## EXERCISE DETAILS
Leave out the pictures and give back all the entries exactly as written.

(Dataset entries)
=====

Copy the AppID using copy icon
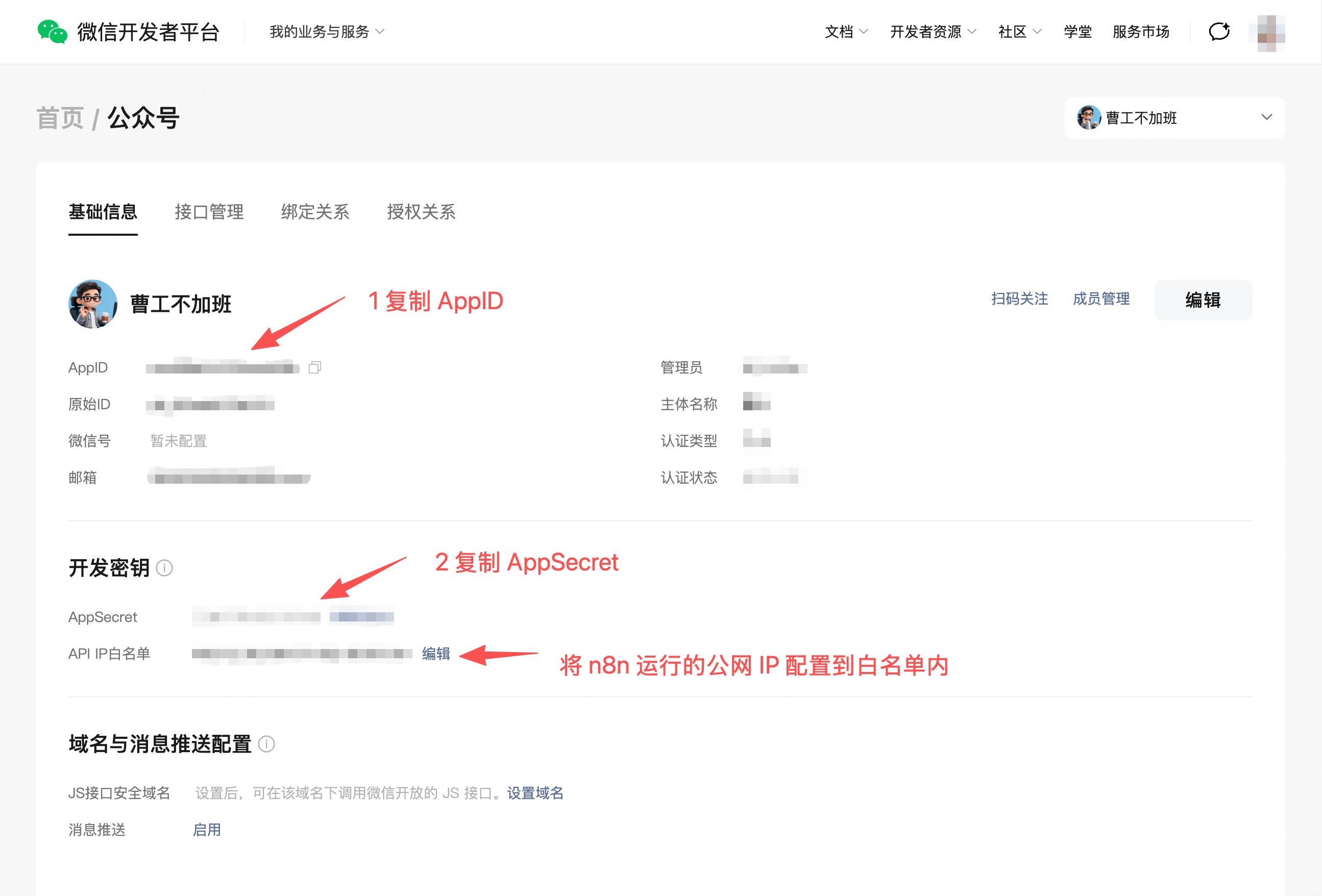Image resolution: width=1322 pixels, height=896 pixels. [314, 368]
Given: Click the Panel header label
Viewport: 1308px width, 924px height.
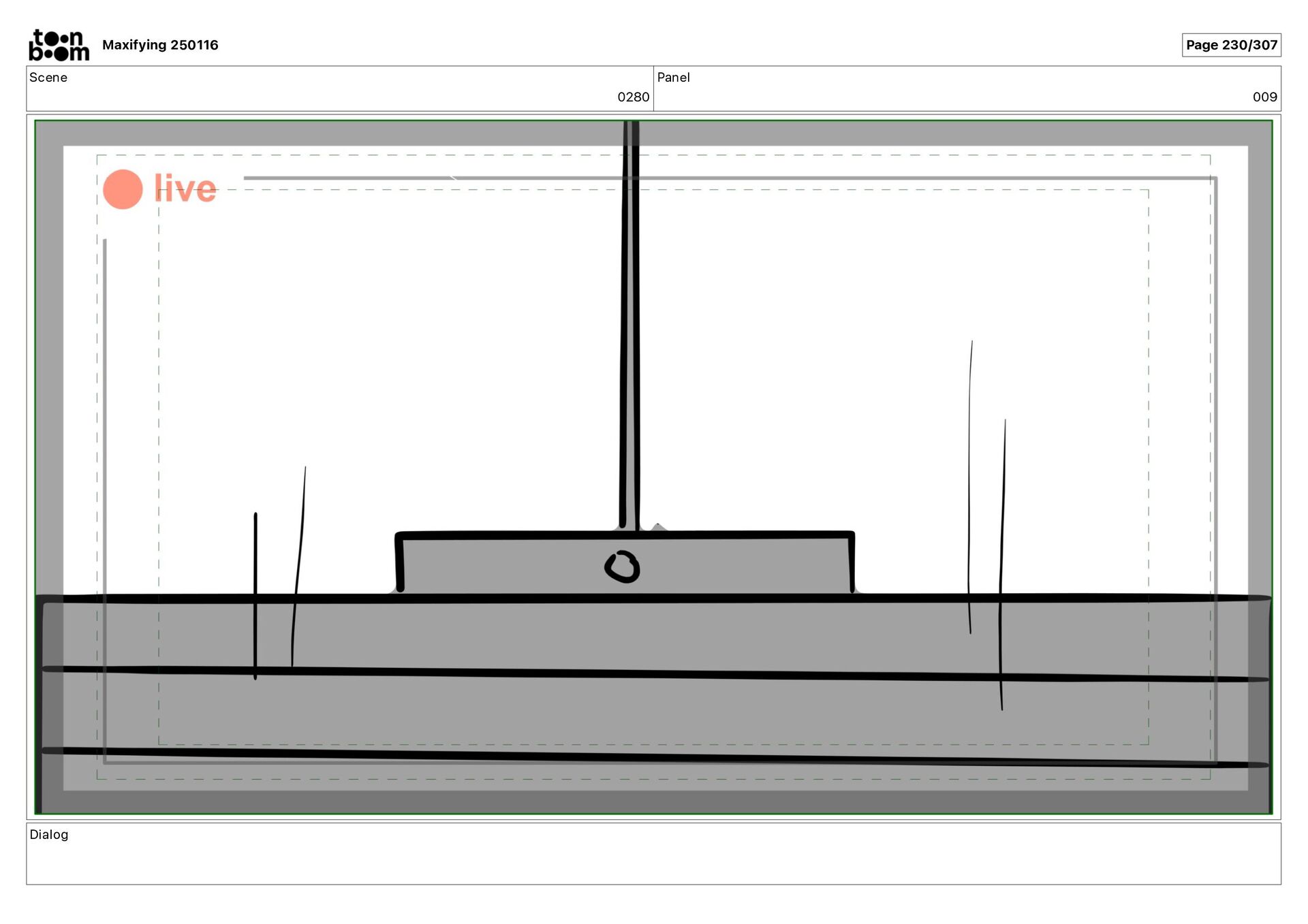Looking at the screenshot, I should coord(673,78).
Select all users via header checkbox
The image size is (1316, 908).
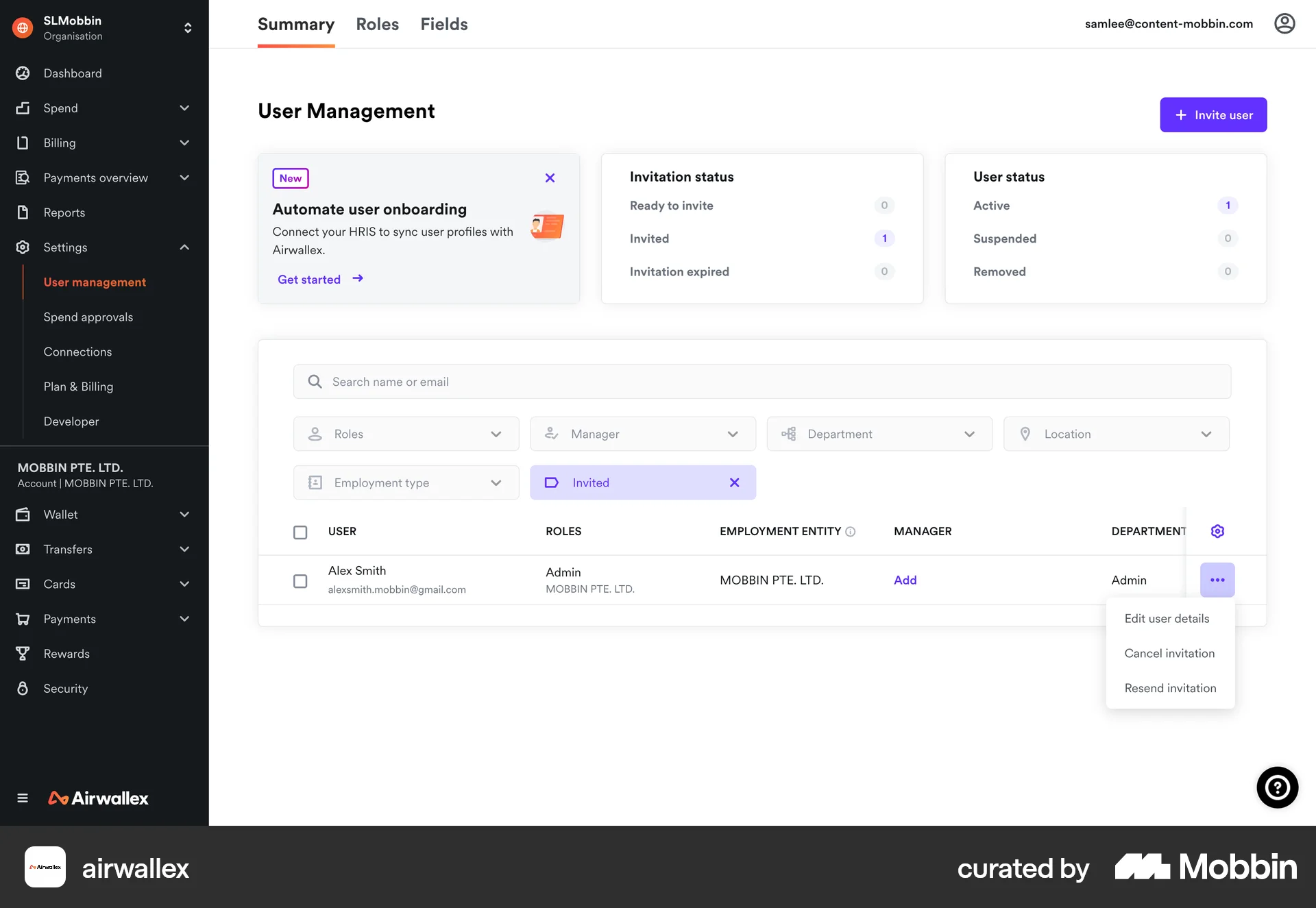[300, 532]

=====

## THE COMPLETED TASK
Copy the AppID using copy icon
Image resolution: width=1322 pixels, height=896 pixels. [314, 368]
Given: Click the Panel header label
Viewport: 1308px width, 924px height.
Looking at the screenshot, I should coord(673,78).
Select all users via header checkbox
The image size is (1316, 908).
[300, 532]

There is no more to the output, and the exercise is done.